* _EXERCISE_:
Your answer should contain each record from the listing, repeated exactly.

* _SUPPLIED RECORDS_:

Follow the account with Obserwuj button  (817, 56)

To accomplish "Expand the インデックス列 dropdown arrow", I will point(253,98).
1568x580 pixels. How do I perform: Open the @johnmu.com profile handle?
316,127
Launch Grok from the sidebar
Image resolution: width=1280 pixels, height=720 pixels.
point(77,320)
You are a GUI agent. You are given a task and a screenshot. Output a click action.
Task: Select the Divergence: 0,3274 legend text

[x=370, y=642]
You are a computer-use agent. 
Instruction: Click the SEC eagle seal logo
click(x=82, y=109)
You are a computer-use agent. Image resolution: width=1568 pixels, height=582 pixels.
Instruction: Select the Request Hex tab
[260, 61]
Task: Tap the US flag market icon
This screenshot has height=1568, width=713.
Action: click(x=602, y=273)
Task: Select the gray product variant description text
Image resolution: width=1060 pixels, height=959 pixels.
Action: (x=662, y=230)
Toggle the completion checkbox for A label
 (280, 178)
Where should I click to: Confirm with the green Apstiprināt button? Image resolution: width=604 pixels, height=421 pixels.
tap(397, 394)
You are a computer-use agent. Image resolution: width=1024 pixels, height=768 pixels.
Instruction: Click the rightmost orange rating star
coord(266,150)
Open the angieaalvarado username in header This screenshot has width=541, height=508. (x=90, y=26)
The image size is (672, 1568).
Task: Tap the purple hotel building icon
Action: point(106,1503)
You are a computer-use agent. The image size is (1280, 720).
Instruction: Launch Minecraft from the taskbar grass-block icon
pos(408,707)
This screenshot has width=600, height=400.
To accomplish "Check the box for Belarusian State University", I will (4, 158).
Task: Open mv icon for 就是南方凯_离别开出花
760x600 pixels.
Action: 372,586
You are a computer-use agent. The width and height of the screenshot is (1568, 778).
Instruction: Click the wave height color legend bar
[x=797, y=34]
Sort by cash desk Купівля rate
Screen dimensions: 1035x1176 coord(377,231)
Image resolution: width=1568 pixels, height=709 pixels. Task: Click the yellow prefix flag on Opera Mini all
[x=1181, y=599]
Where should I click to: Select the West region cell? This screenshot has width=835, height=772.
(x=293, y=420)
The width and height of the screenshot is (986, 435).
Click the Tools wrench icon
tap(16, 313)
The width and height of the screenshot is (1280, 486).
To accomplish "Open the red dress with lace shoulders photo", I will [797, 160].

* _SOLUTION TO THIS PROBLEM_:
Follow the account with Obserwuj button  (817, 56)

To accomplish "Expand the インデックス列 dropdown arrow", I will point(253,98).
1568x580 pixels. How do I perform: Open the @johnmu.com profile handle?
316,127
Launch Grok from the sidebar
Image resolution: width=1280 pixels, height=720 pixels.
point(77,320)
You are a GUI agent. You are given a task and a screenshot. Output a click action.
Task: Select the Divergence: 0,3274 legend text

[x=370, y=642]
You are a computer-use agent. 
Instruction: Click the SEC eagle seal logo
click(x=82, y=109)
You are a computer-use agent. Image resolution: width=1568 pixels, height=582 pixels.
Instruction: Select the Request Hex tab
[260, 61]
Task: Tap the US flag market icon
This screenshot has height=1568, width=713.
Action: click(x=602, y=273)
Task: Select the gray product variant description text
Image resolution: width=1060 pixels, height=959 pixels.
Action: (x=662, y=230)
Toggle the completion checkbox for A label
 (280, 178)
Where should I click to: Confirm with the green Apstiprināt button? Image resolution: width=604 pixels, height=421 pixels.
tap(397, 394)
You are a computer-use agent. Image resolution: width=1024 pixels, height=768 pixels.
Instruction: Click the rightmost orange rating star
coord(266,150)
Open the angieaalvarado username in header This screenshot has width=541, height=508. (x=90, y=26)
The image size is (672, 1568).
Task: Tap the purple hotel building icon
Action: point(106,1503)
You are a computer-use agent. The image size is (1280, 720).
Instruction: Launch Minecraft from the taskbar grass-block icon
pos(408,707)
This screenshot has width=600, height=400.
To accomplish "Check the box for Belarusian State University", I will (4, 158).
Task: Open mv icon for 就是南方凯_离别开出花
760x600 pixels.
Action: 372,586
You are a computer-use agent. The width and height of the screenshot is (1568, 778).
Instruction: Click the wave height color legend bar
[x=797, y=34]
Sort by cash desk Купівля rate
Screen dimensions: 1035x1176 coord(377,231)
Image resolution: width=1568 pixels, height=709 pixels. Task: Click the yellow prefix flag on Opera Mini all
[x=1181, y=599]
Where should I click to: Select the West region cell? This screenshot has width=835, height=772.
(x=293, y=420)
The width and height of the screenshot is (986, 435).
Click the Tools wrench icon
tap(16, 313)
The width and height of the screenshot is (1280, 486).
To accomplish "Open the red dress with lace shoulders photo", I will [797, 160].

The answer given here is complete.